» WORK REQUEST:
Copy out the part of the nanotube hydrogel text that runs from "Raman spectra of" down to "are vertically translated.", keeping every word the same.

» STUDY TEXT:
————————

Fabrication of Surfactant-Dispersed HiPco Single-Walled Carbon Nanotube-Based Alginate Hydrogel Composites as Cellular Products

Abstract

In this study, we designed, synthesized, and characterized ultrahigh purity single-walled carbon nanotube (SWCNT)-alginate hydrogel composites. Among the parameters of importance in the formation of an alginate-based hydrogel composite with single-walled carbon nanotubes, are their varying degrees of purity, their particulate agglomeration and their dose-dependent correlation to cell viability, all of which have an impact on the resultant composite's efficiency and effectiveness towards cell-therapy. To promote their homogenous dispersion by preventing agglomeration of the SWCNT, three different surfactants-sodium dodecyl sulfate (SDS-anionic), cetyltrimethylammonium bromide (CTAB-cationic), and Pluronic F108 (nonionic)-were utilized. After mixing of the SWCNT-surfactant with alginate, the mixtures were cross-linked using divalent calcium ions and characterized using Raman spectroscopy. Rheometric analysis showed an increase in complex viscosity, loss, and storage moduli of the SWCNT composite gels in comparison with pure alginate gels. Scanning electron microscopy revealed the presence of a well-distributed porous structure, and all SWCNT-gel composites depicted enhanced electrical conductivity with respect to alginate gels. To characterize their biocompatibility, cardiomyocytes were cultured atop these SWCNT-gels. Results comprehensively implied that Pluronic F108 was most efficient in preventing agglomeration of the SWCNTs in the alginate matrix, leading to a stable scaffold formation without posing any toxicity to the cells.

Keywords: anionic; biocompatible; cationic; composites; dispersion; steric; surfactants.

Figure 1

Raman spectra of (A) single-walled carbon nanotube (SWCNT) functionalized with different surfactants, (B) SWCNT-surfactant gel composites, and (C) alginate hydrogel, as labeled. For easier visualization, the Raman spectra in (A) and (B) are vertically translated.

————————

» EXTRACTED DATA:
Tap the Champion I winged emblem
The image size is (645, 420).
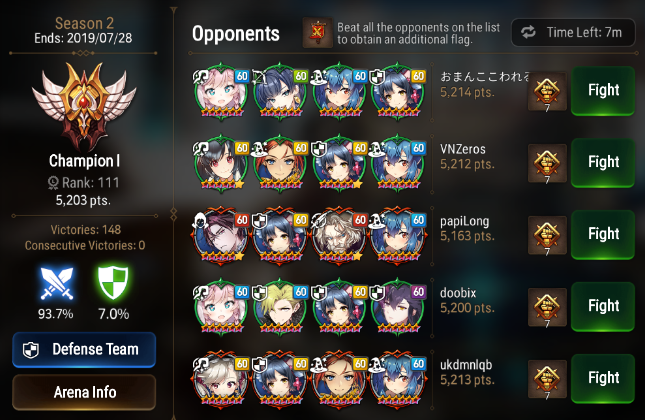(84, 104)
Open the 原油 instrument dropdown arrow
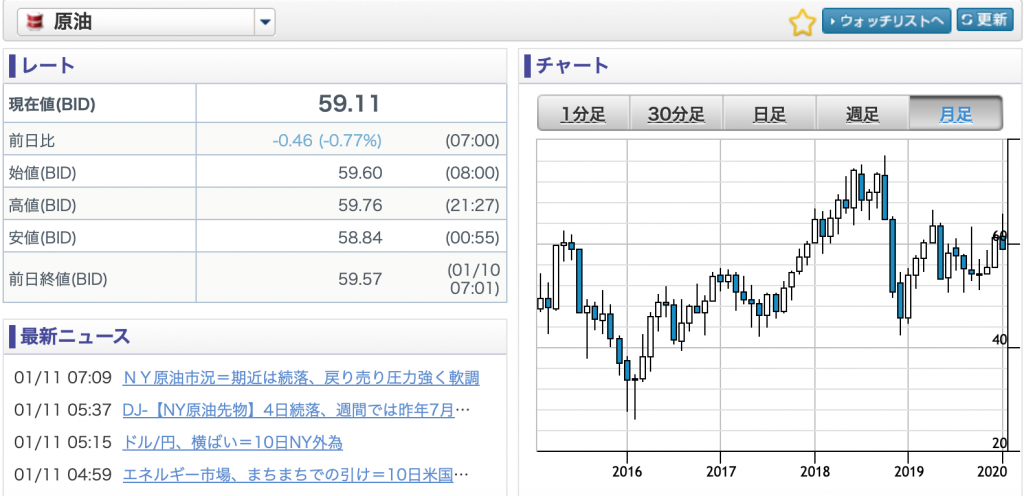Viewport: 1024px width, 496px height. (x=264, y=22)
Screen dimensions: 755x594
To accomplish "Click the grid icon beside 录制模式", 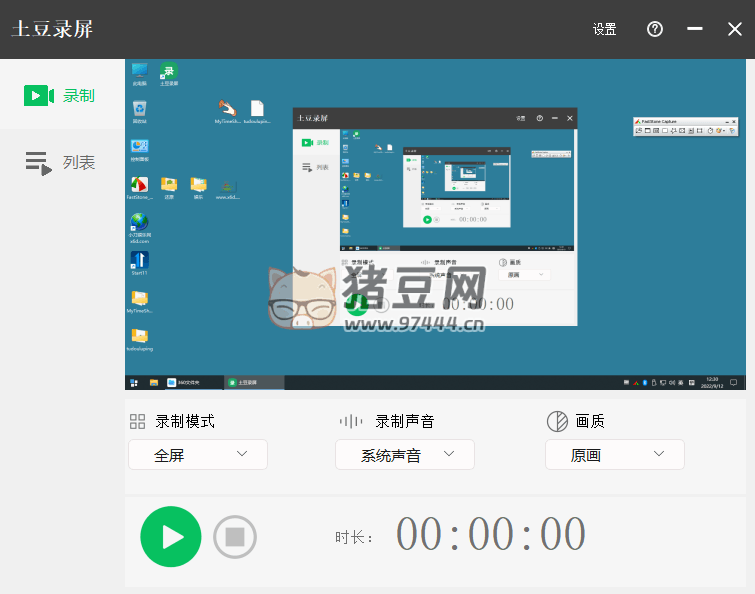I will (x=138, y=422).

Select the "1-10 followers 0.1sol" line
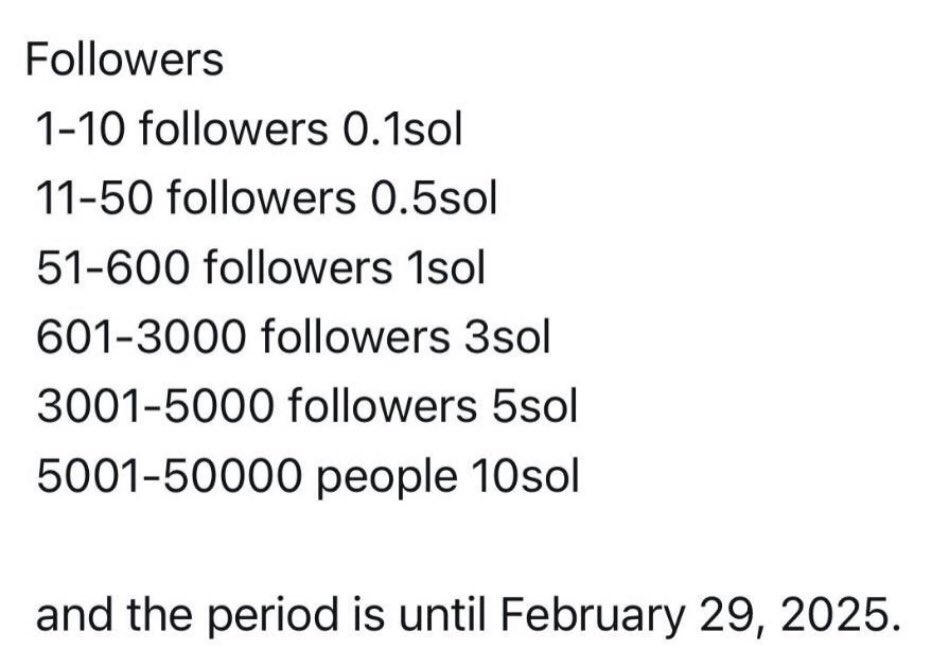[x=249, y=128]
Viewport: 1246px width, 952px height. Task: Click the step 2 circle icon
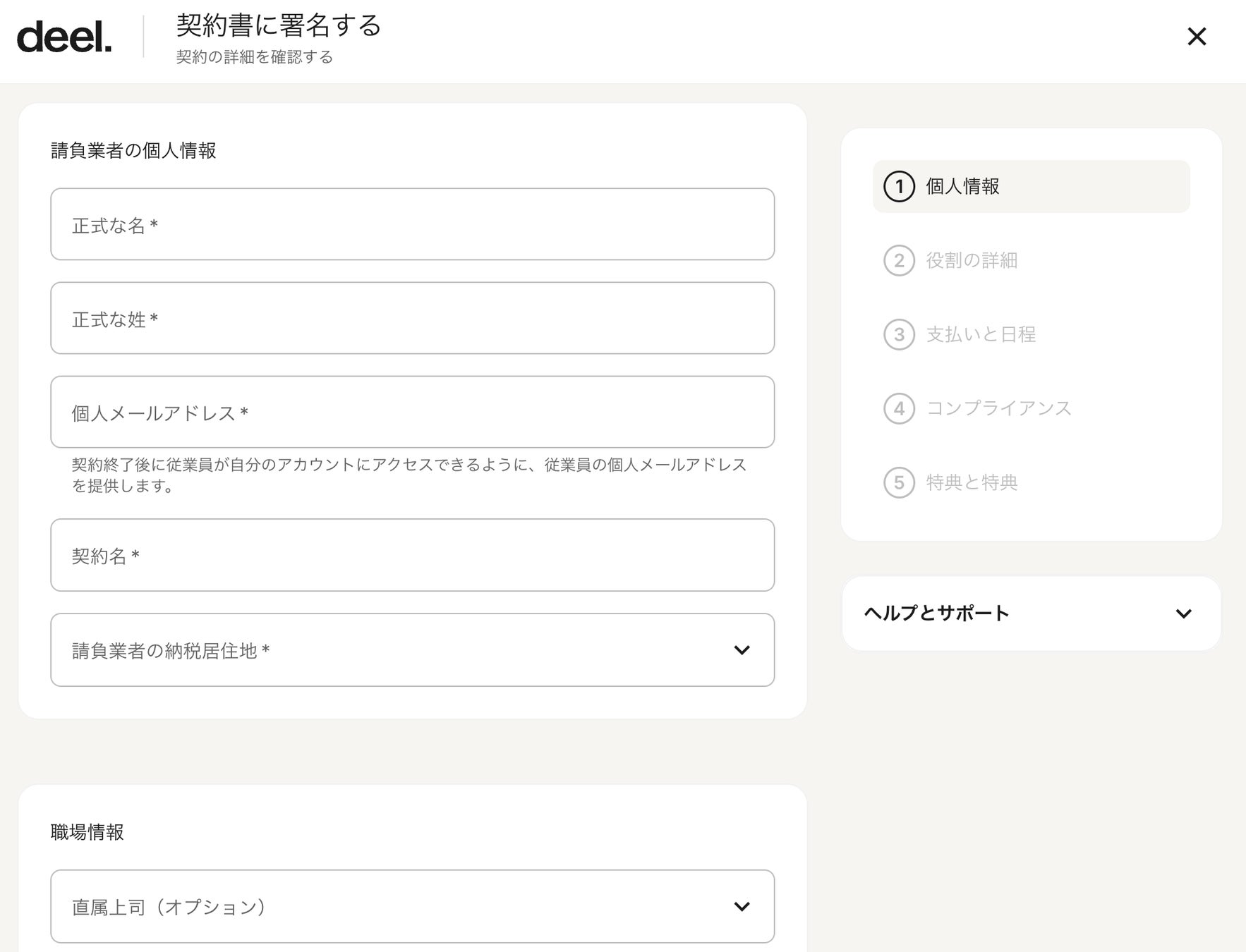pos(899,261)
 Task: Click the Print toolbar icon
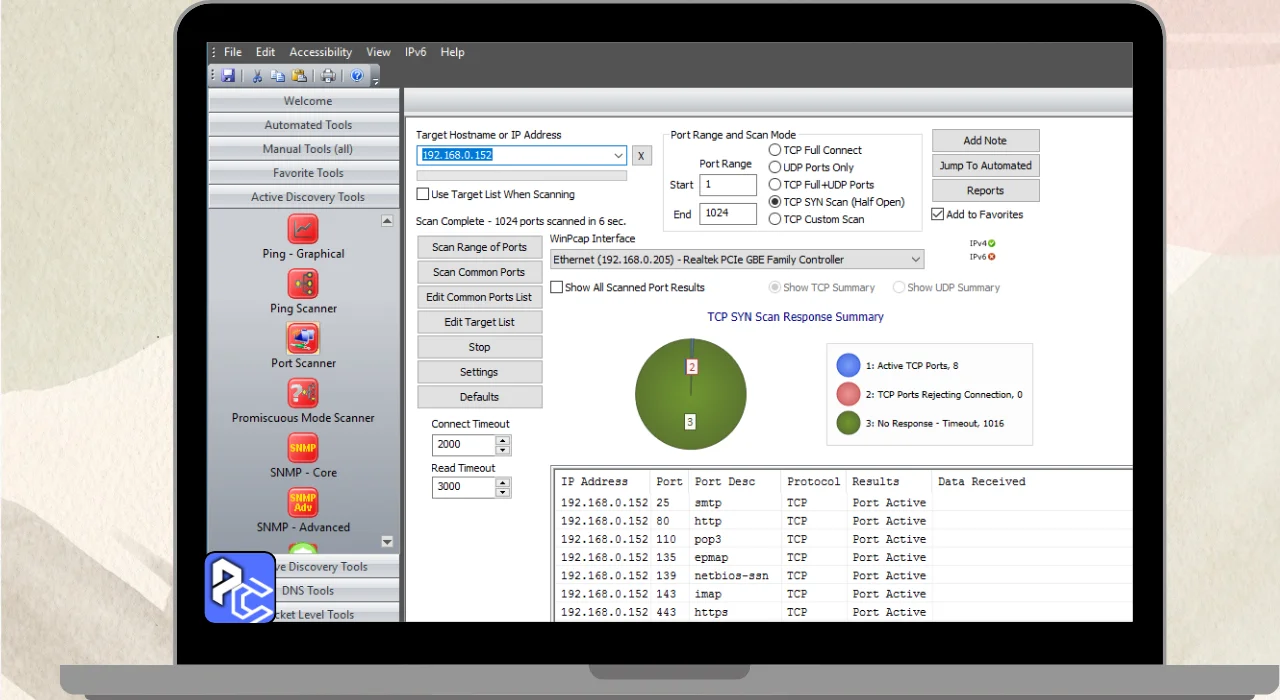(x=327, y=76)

————————

» SOLUTION TO THE EXERCISE:
Raman spectra of (A) single-walled carbon nanotube (SWCNT) functionalized with different surfactants, (B) SWCNT-surfactant gel composites, and (C) alginate hydrogel, as labeled. For easier visualization, the Raman spectra in (A) and (B) are vertically translated.